Creo que, en lo esencial, esta
persona tenía razón. Repito que no me voy a enzarzar en una discusión sobre
cómo se aprende, ni, mucho menos, cómo debe plantearse su trabajo el
profesorado. Me interesan las ideas previas, la concepción del mundo – o de una
parte de él – que todas las personas tenemos. Si nuestras ideas están
enraizadas en algo tan inconsciente como lo que hemos vivido desde muy niños,
mal vamos a hacerlas conscientes, y, por tanto, mucho menos podremos someterlas
a crítica. Nuestras primeras etapas vitales están teñidas de afectividad (la
racionalidad llega después) y ¿cómo vamos a ir contra nuestros afectos? Esto
explicaría, entre otros fenómenos, por qué la Iglesia se aferra con fuerza a ocuparse
de la educación de niños y adolescentes.
Sin embargo, lo que si es posible
para este público (jóvenes universitarios veinteañeros, estudiantes del MAES)

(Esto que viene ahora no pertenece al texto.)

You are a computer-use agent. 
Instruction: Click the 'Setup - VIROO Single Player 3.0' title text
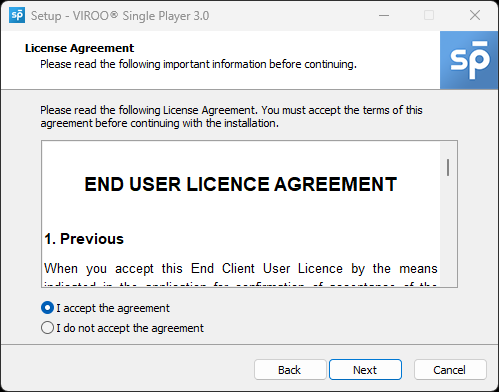[120, 16]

es cuestionar con argumentos o pseudoargumentos lo que vienen a “enseñarles” algunos
profesores de este máster. En algunos
casos, estos últimos adoptan un papel de “predicadores” de una buena nueva
pedagógica, lo que justifica, por supuesto, la reacción: “¿Este/a me viene
ahora con estas chorradas, a mi que llevo 20 años de estudiante, me va a decir
cómo hay que enseñar?” En otras ocasiones, el alumnado (el profesorado de Secundaria
mañana) se remite a argumentos de sentido común (“los insectos siempre han
tenido seis patas : yo te lo digo y tú me lo cuentas después”), ad hominem
(“este será un desertor de la tiza”) o incluso recurre a conspiranoias (“la
secta de los pedagogos se ha apoderado del Ministerio/Consejería”). Casi
cualquier cosa vale antes que admitir que unos supuestos advenedizos nos digan
cómo tenemos que enseñar.
Esto tiene mala solución.
Recordemos que costó varios siglos sustituir la Física del sentido común por la
de Galileo y Newton, y tampoco estoy seguro de que el paralelismo sea
completamente válido. En cualquier caso, hay algunos hechos que están muy
apoyados en evidencias. Por ejemplo, que nuestros estudiantes no aprenden, ni
mucho menos, lo que los documentos oficiales dicen que deben aprender. Claro
que, al ser la educación un fenómeno multifactorial, cada actor educativo
(administraciones, profesorado, familias, alumnado, etc.) puede cargar en otros
actores la responsabilidad de los malos resultados. Lo que no es de recibo es
que la educación se alimente de sí misma, también en sus resultados negativos.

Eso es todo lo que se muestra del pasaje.